The viewers had their happy ending. But life continued in Parkersburg .

"There's an empty spot," Kerns said. "That's for sure."

There was no way to replace a coach who'd been there 34 years, won two state championships, almost 300 games and touched thousands of lives.

Thomas' little program has four players in the NFL. There are entire states that haven't produced that many. But in keeping with the script, his true success wasn't on the field.

"If all I have taught you is how to block and tackle, then I have failed as a coach."
- Ed Thomas
"If all I have taught you is how to block and tackle, then I have failed as a coach."

That's the credo on the ticket booth at Ed Thomas Field. The 2,000 people who showed up at his funeral were there because of Thomas' character, not his blocking schemes.
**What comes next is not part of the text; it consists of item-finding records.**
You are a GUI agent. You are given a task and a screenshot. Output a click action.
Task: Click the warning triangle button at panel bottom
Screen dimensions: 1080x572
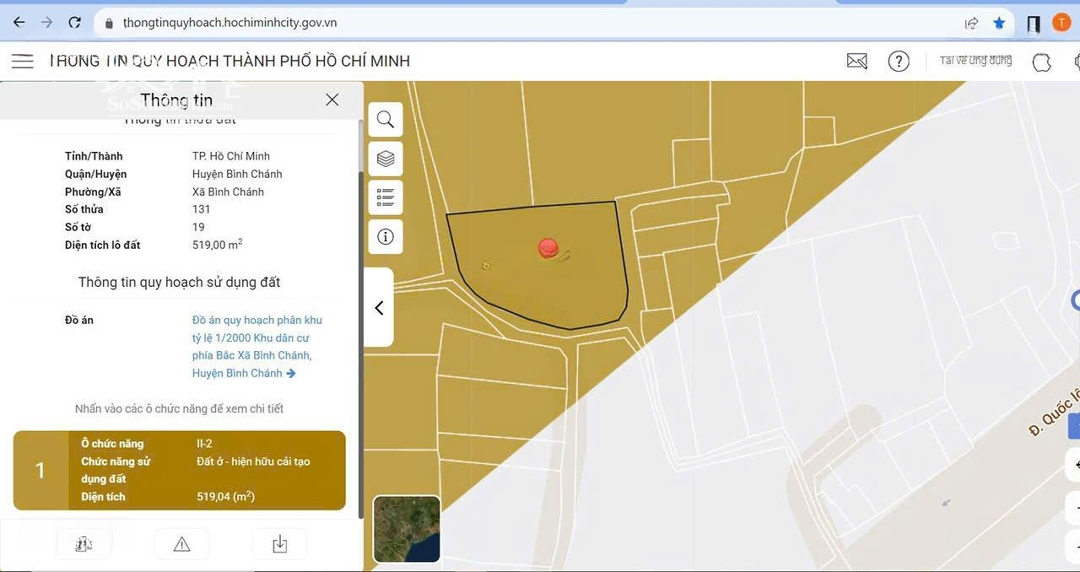click(181, 544)
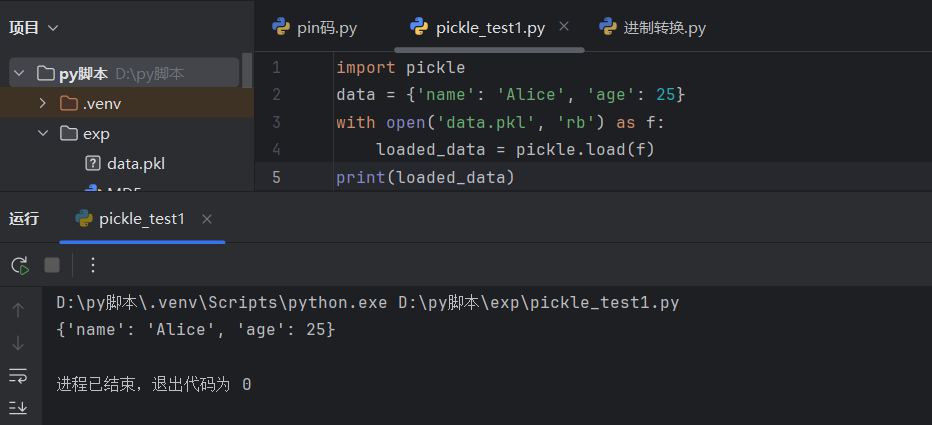This screenshot has width=932, height=425.
Task: Click the stop process icon
Action: (x=52, y=265)
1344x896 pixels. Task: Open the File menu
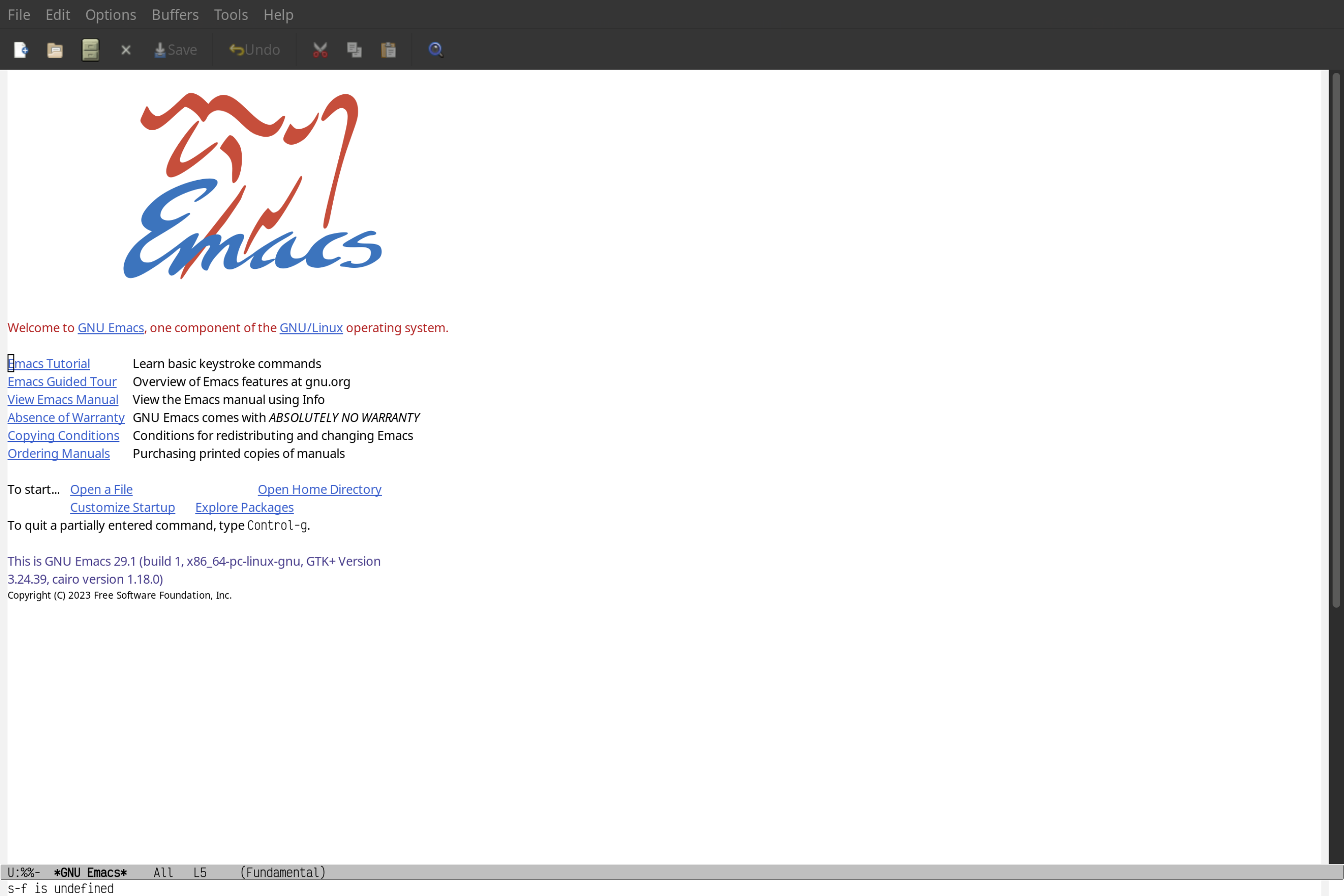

His son Aaron told the mourners his dad would want them to draw strength from adversity and look ahead. Most of his players had already been through enough tornado adversity to last a couple of lifetimes.

Now this?

"We tried to keep it the same," said Kerns, a longtime assistant. "But then it's almost ridiculous to say that."

He and John Weigman were named co-coaches immediately after the shooting. The job demanded psychological skills neither knew if they possessed.

"You're totally unique," Kerns told the team. "To one year go through a devastating tornado, and the next a tragedy like this with all its storylines. I don't think there's ever been a team like you."

The Falcons won their first four games, but the script was already going awry. All-State guard Jordan Simon took his nephews fishing one day. He stepped on something sharp in the water and it nearly severed his foot.

The Falcons lost a 21-20 heartbreaker. Hornbuckle dinged his knee. There were broken hands, three players in walking casts and more concussions than Kerns could remember in his three decades of coaching.

There were lucky bounces, only they always seemed to go the other way. Kerns tried not to shake his fist at the heavens.

"That runs through your mind," he said, "but we didn't dwell on it. We just said, 'We've got to get better.'"

They lost three of four and needed a season-ending win to avoid being only the third Falcons team in 17 years not to make the playoffs. In his final game at the Sacred Acre, Hornbuckle rushed for 140 yards and two scores in the first half, and the Falcons beat Denver, 34-7.

"It's a lot easier to deal with things when you have lots of people that you care about around you and that are there to help you," Hornbuckle said after the game. "Just do good things like Coach (Thomas) would have wanted. Be a good person."

One of the best people was Scott Becker. The shooter's younger brother was also the Falcons' best offensive lineman. From the day of the shooting, everybody went out of their way to make him comfortable.

In the Hollywood version, he would have thrown the block that sprung Hornbuckle toward the winning touchdown in the state championship game. In the real version, the Falcons just made last Friday's opening playoff round.

They took unbeaten Emmetsburg to overtime, but lost, 13-7. There were no ESPN cameras or post-game press conferences or testimonials from the governor. As the Falcons got on their bus for the long ride home, Kerns wished he had more microphones to address.

"This is a special bunch," he said. "Everybody pulled together every day."

After two years no team should ever have to endure, this story had a fitting ending. The Falcons made it back to Ed Thomas Field and looked at the motto on the ticket booth wall.

The last players he ever coached could look at Thomas' words and know he had not failed.